7. Explain in detail factors affecting valuation.
Location: the location of a property is the most obvious factor that affects how much a property is worth. People generally want to live close to where they work and where they enjoy their free time, so properties in these area will be more expensive. Supply and demand: id demand exceeds supply in a given market, property prices will increase. This is because there are more people in the market for a smaller number of properties and the completion to secure a home drives prices up. Economic outlook: the overall performance of the economy can also have an impact on the property market. If the economy is experiencing strong growth, employment and labor conditions, people can afford to purchase a property, which leads to rising property values. Property market performance: the performance of the real estate market in your local area can also affect how much your property is worth. If there’s little demand for houses in the neighborhood and the properties listed are selling for well below the asking price, expect values to fall. Population and demographics: the more people who want to live in a particular suburb. At the same time, the type of people living in the area will also influence property values. Size and facilities: the features and overall size of a property will also influence its worth. A four bedroom house is likely to fetch more than a two bedroom house in the same area. Aesthetics: the street appeal of a property should never be underestimated. First impressions are very important in real estate. Renovation potential: the potential for growth is important for both homebuyers and investors – the potential to add an extra bedroom or extra storey, the potential to increase the floor space, or the potential to add pool or outdoor patio. Investment potential: the value of a property is also influenced by the potential it presents to investors. Factors such as the rental income an investor can expect from a property and the capital growth they will enjoy when they later sell the property all play their part. Energy efficiency: a property made of high quality materials is likely to have a higher value, in part because this makes the property easier to heat and cool.

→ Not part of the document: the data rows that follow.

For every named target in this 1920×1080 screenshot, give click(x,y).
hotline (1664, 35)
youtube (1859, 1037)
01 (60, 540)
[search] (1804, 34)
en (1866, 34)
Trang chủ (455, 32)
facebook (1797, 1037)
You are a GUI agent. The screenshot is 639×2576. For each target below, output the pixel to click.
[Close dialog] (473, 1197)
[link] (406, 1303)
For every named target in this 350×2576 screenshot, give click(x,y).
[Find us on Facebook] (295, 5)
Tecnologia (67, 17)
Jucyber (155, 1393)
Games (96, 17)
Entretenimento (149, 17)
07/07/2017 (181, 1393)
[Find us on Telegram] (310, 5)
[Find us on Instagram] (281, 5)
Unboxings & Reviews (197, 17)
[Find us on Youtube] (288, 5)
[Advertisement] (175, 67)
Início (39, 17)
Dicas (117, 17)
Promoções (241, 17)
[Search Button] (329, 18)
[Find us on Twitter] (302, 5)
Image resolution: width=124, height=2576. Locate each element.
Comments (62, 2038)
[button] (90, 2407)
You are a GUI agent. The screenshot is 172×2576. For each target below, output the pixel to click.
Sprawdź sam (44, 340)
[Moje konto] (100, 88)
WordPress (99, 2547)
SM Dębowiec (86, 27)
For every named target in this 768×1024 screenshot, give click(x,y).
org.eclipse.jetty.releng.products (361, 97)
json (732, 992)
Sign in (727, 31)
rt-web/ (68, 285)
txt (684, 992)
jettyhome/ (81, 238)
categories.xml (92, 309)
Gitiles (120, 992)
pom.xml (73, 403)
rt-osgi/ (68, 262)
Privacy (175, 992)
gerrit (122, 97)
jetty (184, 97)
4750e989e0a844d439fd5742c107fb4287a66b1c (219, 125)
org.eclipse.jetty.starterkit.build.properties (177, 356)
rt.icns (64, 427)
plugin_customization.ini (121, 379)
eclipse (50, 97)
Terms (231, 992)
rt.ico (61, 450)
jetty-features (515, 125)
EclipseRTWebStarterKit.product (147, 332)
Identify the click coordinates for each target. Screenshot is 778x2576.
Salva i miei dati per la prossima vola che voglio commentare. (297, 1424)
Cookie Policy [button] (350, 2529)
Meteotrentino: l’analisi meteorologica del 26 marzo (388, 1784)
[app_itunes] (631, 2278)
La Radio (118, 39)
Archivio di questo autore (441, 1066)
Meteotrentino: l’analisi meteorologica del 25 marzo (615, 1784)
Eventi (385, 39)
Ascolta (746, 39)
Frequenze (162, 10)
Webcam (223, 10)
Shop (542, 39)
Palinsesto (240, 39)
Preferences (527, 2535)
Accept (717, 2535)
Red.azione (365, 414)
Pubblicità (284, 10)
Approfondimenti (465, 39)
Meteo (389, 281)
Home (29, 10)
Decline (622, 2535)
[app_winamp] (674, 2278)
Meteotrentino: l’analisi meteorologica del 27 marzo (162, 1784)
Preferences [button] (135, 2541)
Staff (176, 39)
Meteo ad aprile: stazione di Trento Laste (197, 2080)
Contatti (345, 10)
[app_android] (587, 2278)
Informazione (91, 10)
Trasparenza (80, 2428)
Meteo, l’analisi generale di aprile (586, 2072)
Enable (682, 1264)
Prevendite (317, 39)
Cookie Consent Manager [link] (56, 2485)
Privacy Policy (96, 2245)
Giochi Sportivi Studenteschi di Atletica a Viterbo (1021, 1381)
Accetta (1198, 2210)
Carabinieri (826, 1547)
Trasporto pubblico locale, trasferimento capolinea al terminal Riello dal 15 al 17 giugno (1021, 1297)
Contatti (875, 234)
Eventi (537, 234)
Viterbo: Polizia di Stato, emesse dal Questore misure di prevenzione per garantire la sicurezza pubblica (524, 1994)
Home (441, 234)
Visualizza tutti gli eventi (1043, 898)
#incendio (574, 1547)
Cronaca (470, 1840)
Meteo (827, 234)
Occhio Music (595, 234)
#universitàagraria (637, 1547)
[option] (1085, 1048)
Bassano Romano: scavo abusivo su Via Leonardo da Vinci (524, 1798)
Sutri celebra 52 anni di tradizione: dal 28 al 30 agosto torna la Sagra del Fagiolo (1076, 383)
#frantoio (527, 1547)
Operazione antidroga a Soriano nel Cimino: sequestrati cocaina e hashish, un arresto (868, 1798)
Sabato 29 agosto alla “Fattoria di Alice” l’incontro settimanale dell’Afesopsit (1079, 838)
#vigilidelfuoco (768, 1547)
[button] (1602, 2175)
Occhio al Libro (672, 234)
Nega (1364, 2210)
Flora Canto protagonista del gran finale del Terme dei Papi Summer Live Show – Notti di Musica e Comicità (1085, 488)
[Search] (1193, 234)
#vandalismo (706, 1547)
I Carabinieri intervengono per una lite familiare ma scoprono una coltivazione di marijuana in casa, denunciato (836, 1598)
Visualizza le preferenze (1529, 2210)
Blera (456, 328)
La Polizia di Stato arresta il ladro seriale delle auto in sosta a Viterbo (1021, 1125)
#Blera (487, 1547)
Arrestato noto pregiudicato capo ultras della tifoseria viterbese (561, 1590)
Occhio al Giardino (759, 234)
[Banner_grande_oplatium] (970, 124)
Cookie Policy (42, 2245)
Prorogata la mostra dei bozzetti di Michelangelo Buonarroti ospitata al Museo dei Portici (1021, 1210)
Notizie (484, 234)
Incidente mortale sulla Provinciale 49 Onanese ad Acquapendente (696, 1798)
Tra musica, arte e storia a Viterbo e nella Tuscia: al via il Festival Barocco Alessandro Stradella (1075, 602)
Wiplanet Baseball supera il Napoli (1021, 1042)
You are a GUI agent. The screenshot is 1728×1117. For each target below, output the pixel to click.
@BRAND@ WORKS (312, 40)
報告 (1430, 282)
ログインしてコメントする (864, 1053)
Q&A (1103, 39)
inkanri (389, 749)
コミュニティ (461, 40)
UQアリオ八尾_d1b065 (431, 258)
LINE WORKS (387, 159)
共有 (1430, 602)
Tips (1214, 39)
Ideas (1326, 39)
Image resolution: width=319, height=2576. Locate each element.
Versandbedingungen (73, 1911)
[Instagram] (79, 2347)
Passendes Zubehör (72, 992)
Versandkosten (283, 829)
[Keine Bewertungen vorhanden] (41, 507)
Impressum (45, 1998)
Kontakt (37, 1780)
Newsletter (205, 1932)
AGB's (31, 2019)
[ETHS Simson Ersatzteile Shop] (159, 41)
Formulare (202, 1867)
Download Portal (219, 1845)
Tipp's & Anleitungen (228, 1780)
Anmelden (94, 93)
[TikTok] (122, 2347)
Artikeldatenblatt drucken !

8. Write short notes on: (any 2)
i. Replacement cost: Replacement cost is a term referring to the amount of money a business must currently spend to replace an essential asset like a real estate property, an investment security, a lien, or another item, with one of the same or higher value. Sometimes referred to as a “replacement value,” a replacement cost may fluctuate, depending on factors such as the market value of components used to reconstruct or repurchase the asset and the expenses involved in preparing assets for use. The practice of calculating a replacement cost is known as replacement valuation”. The replacement cost is an amount that a company pays to replace an essential asset that is priced at same or equal value. ii. Depreciation: Depreciation is the gradual exhaustion of a property. This may be defined as the decrease or loss in the value of a property due to structural deterioration use, life wear and tear, decay and obsolescence. The value of a building or structure will be gradually reduced due to its use, life, wear and tear, etc. and a certain percentage of the total cost may be allowed as depreciation to determine its present value. The amount of depreciation being known, the present value of a property can be calculated after deducting the total amount of depreciation from the original cost.